◆ Problem statement: Do the following statements agree with the Atlanta Township text? Answer yes or no for each and quote the deciding words from the text: 1. The township was established in 1871. 2. Its population in the 2020 census was 250. 3. In summer it observes UTC-6.

◆ Supplied text:

Segment Open

- Location within Rice County
- Coordinates: 38°18′11″N 98°13′37″W﻿ / ﻿38.303°N 98.227°W
- Country: United States
- State: Kansas
- County: Rice
- Established: 1871

Government
- • District 3 County Commissioner: Terry David

Area
- • Total: 34.607 sq mi (89.63 km^{2})
- • Land: 34.536 sq mi (89.45 km^{2})
- • Water: 0.071 sq mi (0.18 km^{2}) 0.21%

Population (2020)
- • Total: 125
- • Density: 3.62/sq mi (1.40/km^{2})
- Time zone: UTC-6 (CST)
- • Summer (DST): UTC-5 (CDT)
- Area code: 620
- GNIS feature ID: 475786

= Atlanta Township, Kansas =

Township in Rice County, Kansas, U.S.

Atlanta Township is a township in Rice County, Kansas, United States. As of the 2020 census, its population was 125.

Segment Closed

◆ Entries provided:
Segment Open

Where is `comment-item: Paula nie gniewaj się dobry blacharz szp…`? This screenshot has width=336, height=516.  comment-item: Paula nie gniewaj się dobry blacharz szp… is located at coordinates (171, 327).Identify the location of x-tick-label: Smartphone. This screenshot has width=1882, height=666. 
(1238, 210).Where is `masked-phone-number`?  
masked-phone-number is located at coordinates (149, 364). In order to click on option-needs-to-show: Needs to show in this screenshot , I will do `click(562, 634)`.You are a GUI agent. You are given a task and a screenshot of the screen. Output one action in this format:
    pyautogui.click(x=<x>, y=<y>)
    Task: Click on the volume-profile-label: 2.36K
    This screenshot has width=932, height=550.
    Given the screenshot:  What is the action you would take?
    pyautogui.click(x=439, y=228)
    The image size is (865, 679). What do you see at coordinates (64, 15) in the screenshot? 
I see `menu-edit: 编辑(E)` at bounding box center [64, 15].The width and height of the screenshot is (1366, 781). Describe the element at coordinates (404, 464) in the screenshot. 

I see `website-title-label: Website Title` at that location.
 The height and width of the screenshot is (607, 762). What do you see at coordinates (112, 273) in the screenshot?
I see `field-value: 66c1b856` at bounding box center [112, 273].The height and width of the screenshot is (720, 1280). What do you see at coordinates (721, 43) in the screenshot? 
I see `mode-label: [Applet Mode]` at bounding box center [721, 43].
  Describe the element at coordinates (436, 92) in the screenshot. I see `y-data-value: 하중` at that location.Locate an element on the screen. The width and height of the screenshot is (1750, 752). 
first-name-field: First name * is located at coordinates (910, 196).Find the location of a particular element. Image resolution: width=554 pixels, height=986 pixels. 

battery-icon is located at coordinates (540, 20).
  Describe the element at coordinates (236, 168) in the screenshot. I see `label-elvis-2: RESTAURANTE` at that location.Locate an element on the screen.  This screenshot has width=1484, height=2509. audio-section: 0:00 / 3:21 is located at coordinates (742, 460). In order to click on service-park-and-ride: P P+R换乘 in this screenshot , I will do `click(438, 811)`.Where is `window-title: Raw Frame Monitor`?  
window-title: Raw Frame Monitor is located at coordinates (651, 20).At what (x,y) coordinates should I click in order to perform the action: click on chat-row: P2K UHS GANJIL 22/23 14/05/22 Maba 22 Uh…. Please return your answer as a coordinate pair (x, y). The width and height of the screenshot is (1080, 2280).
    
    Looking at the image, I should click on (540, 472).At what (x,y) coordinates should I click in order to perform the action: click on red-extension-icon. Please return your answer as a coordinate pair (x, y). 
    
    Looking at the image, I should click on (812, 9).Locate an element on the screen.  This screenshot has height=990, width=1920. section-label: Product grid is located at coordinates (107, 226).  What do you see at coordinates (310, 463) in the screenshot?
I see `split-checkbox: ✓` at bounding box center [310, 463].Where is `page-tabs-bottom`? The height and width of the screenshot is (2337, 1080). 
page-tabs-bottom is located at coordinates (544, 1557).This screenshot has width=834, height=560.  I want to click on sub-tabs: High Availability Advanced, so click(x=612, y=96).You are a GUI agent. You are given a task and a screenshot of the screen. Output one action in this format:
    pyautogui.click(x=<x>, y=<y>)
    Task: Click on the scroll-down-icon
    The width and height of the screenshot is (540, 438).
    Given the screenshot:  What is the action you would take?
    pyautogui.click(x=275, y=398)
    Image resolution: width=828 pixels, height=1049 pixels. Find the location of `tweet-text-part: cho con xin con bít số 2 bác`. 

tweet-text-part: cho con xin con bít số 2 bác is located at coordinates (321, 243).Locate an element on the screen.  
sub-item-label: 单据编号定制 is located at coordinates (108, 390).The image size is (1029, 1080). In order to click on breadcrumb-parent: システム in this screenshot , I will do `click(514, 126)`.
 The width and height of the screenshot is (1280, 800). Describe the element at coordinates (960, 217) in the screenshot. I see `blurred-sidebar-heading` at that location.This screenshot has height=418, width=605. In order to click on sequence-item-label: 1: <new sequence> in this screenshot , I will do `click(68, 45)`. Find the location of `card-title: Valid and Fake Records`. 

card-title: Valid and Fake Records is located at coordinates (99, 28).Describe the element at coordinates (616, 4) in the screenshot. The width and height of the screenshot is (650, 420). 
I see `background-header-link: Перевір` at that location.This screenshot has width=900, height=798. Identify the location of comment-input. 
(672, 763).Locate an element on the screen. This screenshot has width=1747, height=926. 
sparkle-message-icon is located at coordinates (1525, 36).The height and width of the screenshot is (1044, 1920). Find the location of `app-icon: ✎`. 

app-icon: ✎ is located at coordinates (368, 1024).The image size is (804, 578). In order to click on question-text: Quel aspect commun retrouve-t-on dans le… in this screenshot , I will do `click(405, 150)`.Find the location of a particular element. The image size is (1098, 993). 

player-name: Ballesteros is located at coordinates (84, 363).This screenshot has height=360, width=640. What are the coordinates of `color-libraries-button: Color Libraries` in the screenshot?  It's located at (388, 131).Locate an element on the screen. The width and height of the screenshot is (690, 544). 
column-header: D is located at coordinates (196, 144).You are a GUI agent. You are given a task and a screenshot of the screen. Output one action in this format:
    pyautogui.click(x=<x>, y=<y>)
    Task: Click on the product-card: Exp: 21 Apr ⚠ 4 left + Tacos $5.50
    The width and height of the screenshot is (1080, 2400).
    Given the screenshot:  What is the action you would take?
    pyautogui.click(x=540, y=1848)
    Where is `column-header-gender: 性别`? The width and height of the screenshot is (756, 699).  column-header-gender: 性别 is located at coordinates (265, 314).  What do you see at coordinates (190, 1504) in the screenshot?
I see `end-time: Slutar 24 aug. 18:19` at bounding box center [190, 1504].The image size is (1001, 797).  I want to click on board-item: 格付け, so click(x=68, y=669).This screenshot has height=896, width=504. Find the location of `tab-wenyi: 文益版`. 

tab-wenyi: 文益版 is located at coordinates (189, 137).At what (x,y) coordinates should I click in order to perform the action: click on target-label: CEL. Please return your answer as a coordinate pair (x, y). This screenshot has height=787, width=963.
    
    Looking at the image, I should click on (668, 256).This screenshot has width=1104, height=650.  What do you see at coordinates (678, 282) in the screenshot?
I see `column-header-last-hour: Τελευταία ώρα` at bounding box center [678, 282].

Segment Closed

◆ Result of this exercise:
1. Yes: "Established: 1871"
2. No: "As of the 2020 census, its population was 125."
3. No: "Summer (DST): UTC-5 (CDT)"